“Un’occasione preziosa per analizzare con lucidità l’evoluzione di un fenomeno dalle proporzioni sempre più preoccupanti”. Così il presidente della Camera, Lorenzo Fontana, ha definito la presentazione, a Roma, del Report Annuale 2025 su pedofilia e pedopornografia di Meter, in un messaggio inviato all’Associazione.
Fontana ha inoltre evidenziato il ruolo di Meter come “un presidio insostituibile a tutela dei minori e del loro inalienabile diritto a una crescita serena e priva di qualsiasi forma di sfruttamento”.
“La pedofilia e la pedopornografia rappresentano le forme più gravi e inaccettabili di abuso e violenza perpetrate nei confronti di bambine e bambini innocenti e indifesi, spesso persino nel nucleo familiare, che dovrebbe essere il primo luogo di sicurezza e di protezione”, ha rimarcato Fontana, ricordando che “oggi i social media e le nuove applicazioni di messaggistica, oltre a offrire significative opportunità di interazione e di comunicazione, costituiscono una pericolosa frontiera per i predatori della rete, che possono sfruttare l’anonimato e la rapidità di condivisione per veicolare materiale illecito.
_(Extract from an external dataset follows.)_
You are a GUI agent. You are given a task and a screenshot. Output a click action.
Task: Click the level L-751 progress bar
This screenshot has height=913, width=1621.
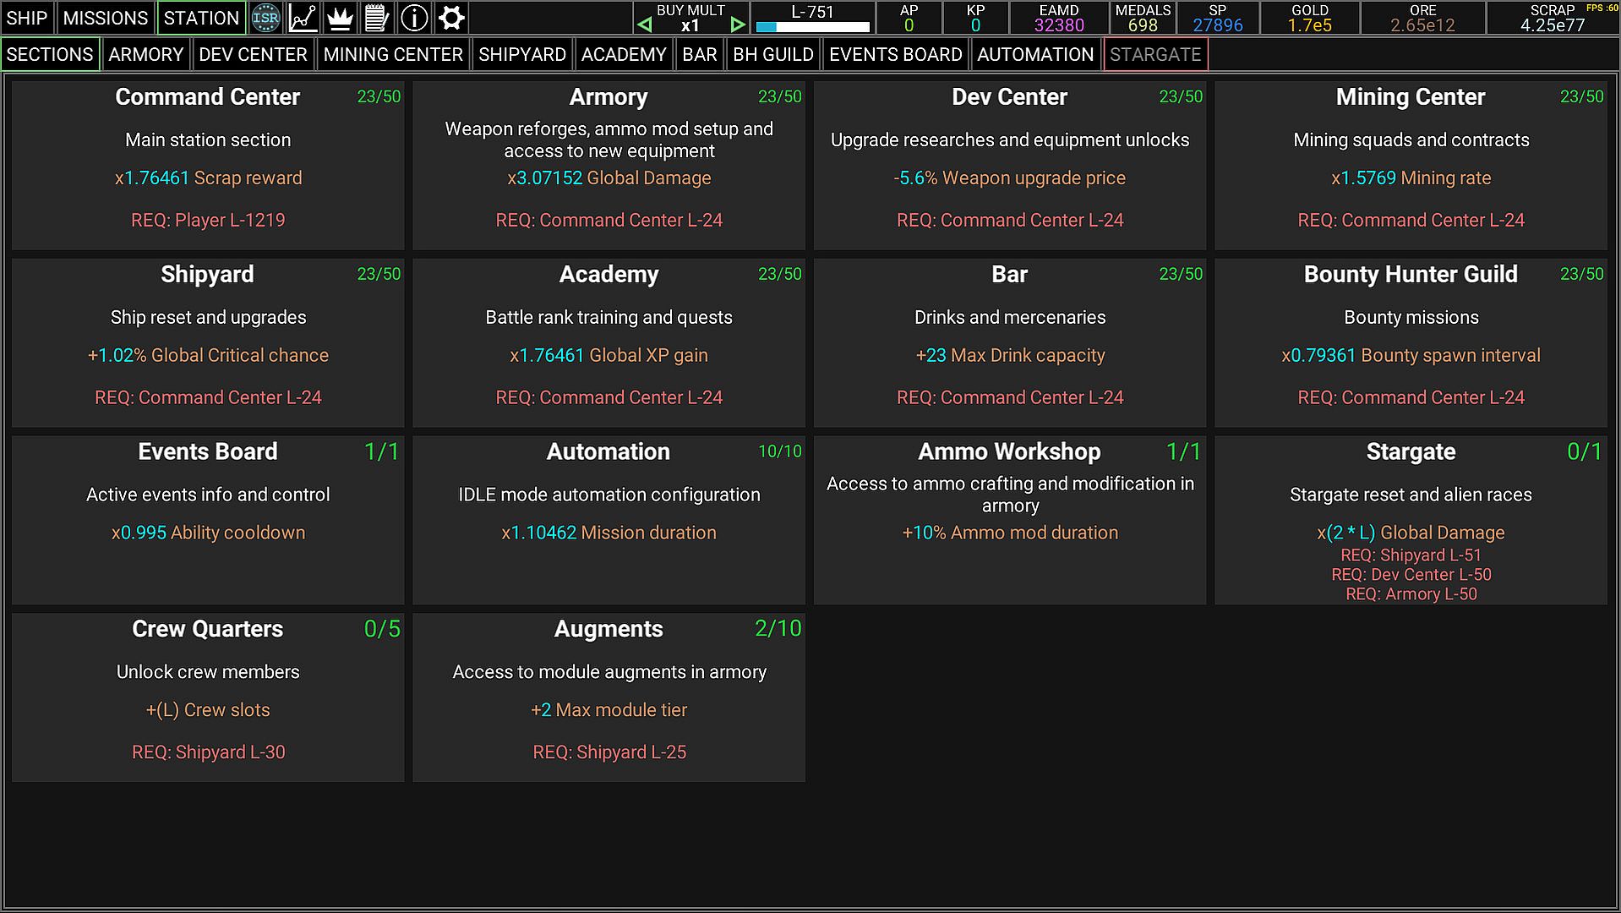point(812,26)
A rendere ancora più complesso il quadro si aggiunge l’utilizzo distorto dell’intelligenza artificiale, che permette di manipolare immagini reali per produrre e per diffondere contenuti pedopornografici”. In questo scenario, ha concluso il presidente della Camera, “è imprescindibile uno sforzo congiunto che coinvolga le Istituzioni e le autorità competenti per promuovere un rafforzamento dei sistemi di prevenzione e di controllo da parte delle piattaforme online”.
Nel corso del 2025, Meter ha monitorato e segnalato oltre 3 milioni di materiale pedopornografico, confermando la portata e la gravità di un fenomeno che continua a richiedere attenzione, prevenzione e interventi concreti.